Children and Holiday Foods
By Pam Henderson
Did your 6-year old look at the Thanksgiving table and ask, “Why do I have to eat Brussel sprouts? The Pilgrims didn’t.” It’s a hard argument to make when your child is correct.
Indeed, according to National Geographic, the first harvest celebration meal that the Pilgrims shared with the Wampanoag Indians did not include Brussel sprouts. Instead, it included foods like spinach, swan, deer, porridge and mussels with curds. Ask your little history buff he would rather that you serve those foods for your next holiday feast.
In those days of our early settlers, sugar was hard to come by, and butter and wheat weren’t yet available. That would have made for some bitter cranberries and rather boring pumpkin pie.
Amidst all of the holiday gatherings and family get-togethers that our children attend with us in these weeks between Thanksgiving and Christmas, our children are exposed to a lot of foods that are not on the everyday menu for most of us. Foods like shrimp cocktail, oyster stuffing, egg nog, fruitcake, caviar and steak tartare may appear on some holiday tables to the joy of many and frowns of the little ones.
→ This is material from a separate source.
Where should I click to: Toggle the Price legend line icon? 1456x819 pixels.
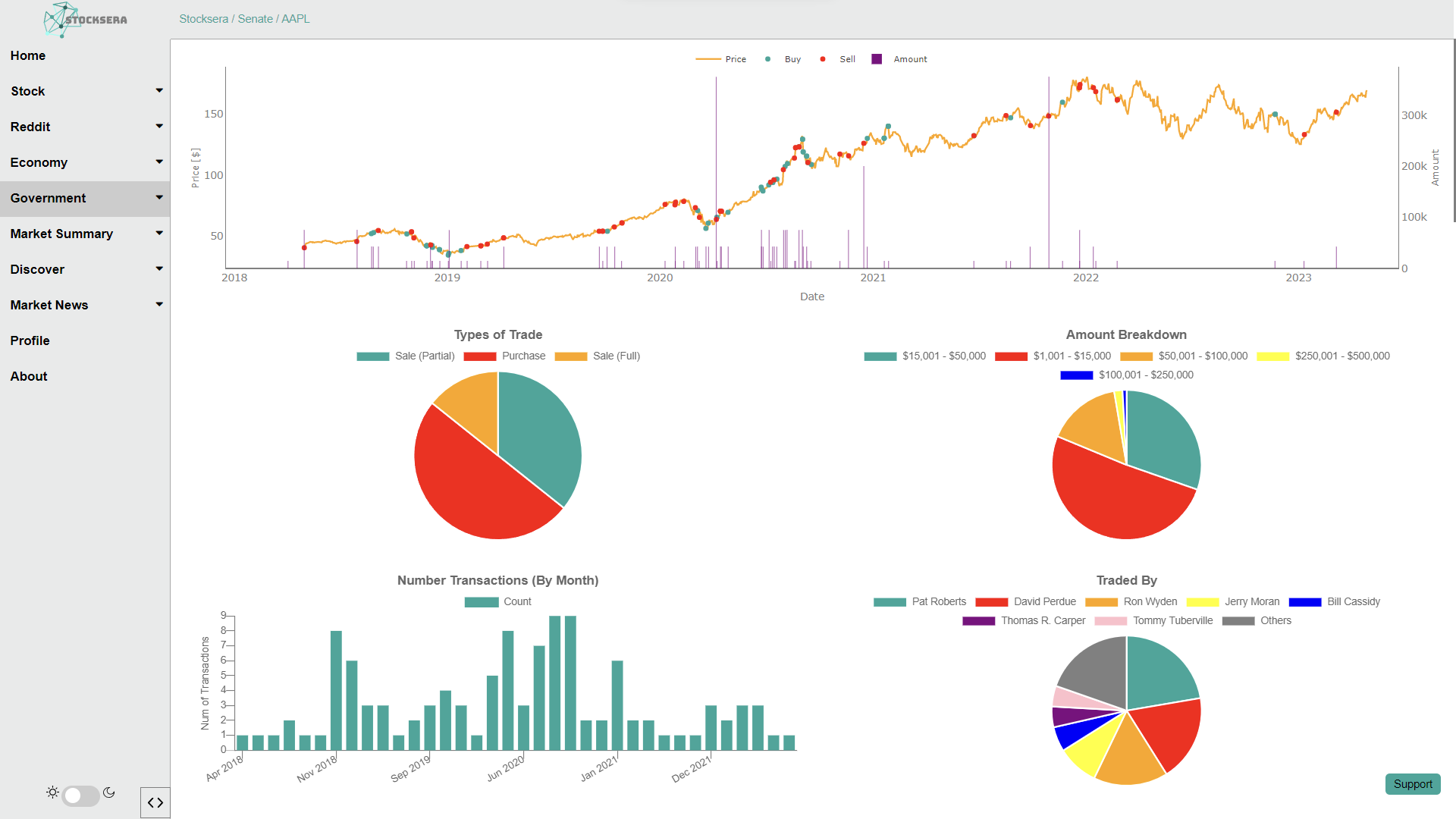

If you’re getting some pushback because your party menu doesn’t include chicken nuggets, French fries and grilled cheese sandwiches, share with your children that in some parts of the world, children eat ants, guinea pigs, pickled walnuts, cow udders, deep fried Emperor Moths and whale blubber. For those of us who aren’t so adventurous in our dining, these international foods make even mincemeat pie sound tasty.
It’s important to introduce your children to new foods so they get a variety of nutrients and have a chance to discover new tastes and textures. Sometimes, when children can help prepare food, they are more apt to at least try it. If you cringe at the thought of chicken gizzards and chopped liver, your child will likely follow your lead.
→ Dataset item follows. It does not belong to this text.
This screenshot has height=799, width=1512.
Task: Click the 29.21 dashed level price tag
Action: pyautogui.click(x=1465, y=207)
But, maybe your holiday menu can compromise to bring in some child-friendly foods. Think about meatballs served with fancy toothpicks so children can dip them in a sauce. In salads, rice and pasta, you can throw in things like diced turkey, asparagus or broccoli and they may go unnoticed by a child’s discriminating eye. Celery stuffed with peanut butter or cream cheese is a crunchy option, as is carrots with ranch dressing. Mini tomatoes stuffed with cream cheese are tasty and so pretty on a holiday table. Crepes stuffed with Nutella or strawberries offer a fancier option. And, the wonderful fruits of winter: pineapple, oranges, pears and tangerines add some healthy sweetness to your table. During the holidays, children tend to get too little sleep and too much sugar, creating the perfect storm for meltdowns and temper tantrums. Making sure they get proper nutrition is most important – you may have to encourage them to taste butternut squash outside of the holidays when there is more calm and quiet in your household.
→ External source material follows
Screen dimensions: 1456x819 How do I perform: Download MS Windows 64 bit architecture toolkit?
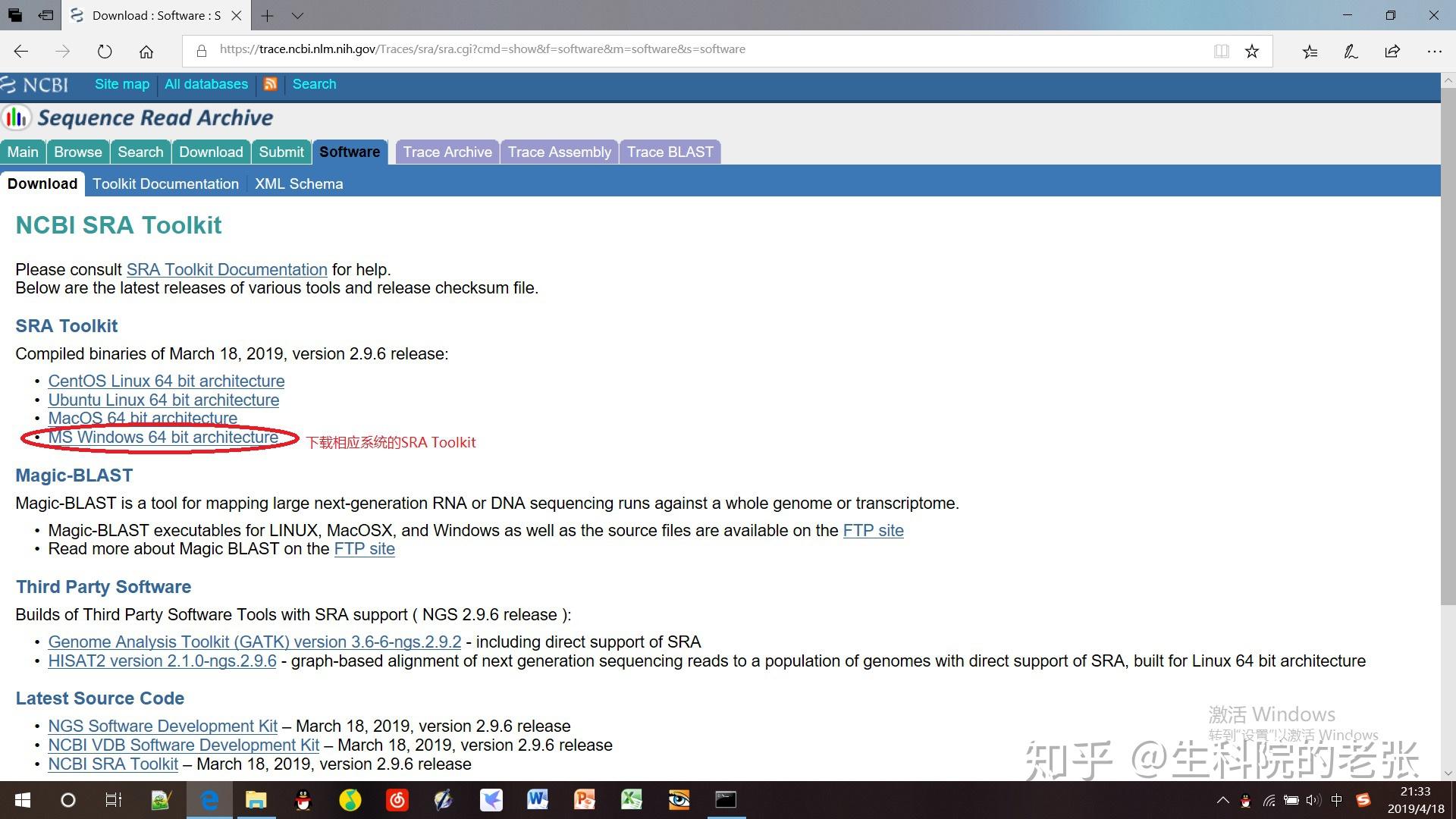(x=163, y=437)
Whether you have an adventurous or finicky diner, there is something quite special about sitting down together for a holiday meal or in smaller groups gathered around TV trays and card tables. The conversation and laughter that fill the home are likely what your children and grandchildren will remember years from now. To get the conversation flowing, try out these questions:
- If we all lived in a zoo, what animals would we be? (My family’s version of this question is, “If we were characters from the television show “Full House” who would each of us be?)
- If our family were the characters from a movie, who would everyone be?
- What is your favorite book and why?
- If your pets could talk, what would they say?
- If you could pick a new name for yourself, what would it be?
- If you were granted three wishes, what would they be?
- What make-believe character does the person to your left most remind you of and why?
- Name three things you are grateful for.
- If you could have one super power what would it be?
- What is your favorite holiday movie?
- If you could be an animal, what would you be?
- Describe the person to your right in five words.
Family gatherings are a great place to learn about your ancestors and family history. Grandpas and grandmas and aunts and uncles have so many wonderful stories to tell, often rich with family and cultural history, local lore and the tidbits of information that doesn’t make it into history books. They may not realize how fascinating it is to hear first-hand accounts of the Blizzard of ’67 or VJ Day. Sometimes, they just have to be prodded a little and the conversation flows. Good conversation starters are to invite the oldest couple to tell the story of their wedding day. Tell them to describe their childhood home and school. Ask for details about the day each of their children were born. I find that with my own daughters, the “old” stories from their grandparents capture their attention like nothing else. And, they’ll repeat the stories later, “Remember when grandpa told us the story of his pet rat at the Air Base in French Morocco?” That is a favorite in my family.
Who knows, once the stories start, your child might actually grab a roasted beet and eat it thinking that it’s a plum. Grab your roasted Brussel sprouts, throw in some pears, bleu cheese and walnuts, toss in a little olive oil with salt and pepper, and you might just get a new fan of my favorite vegetable.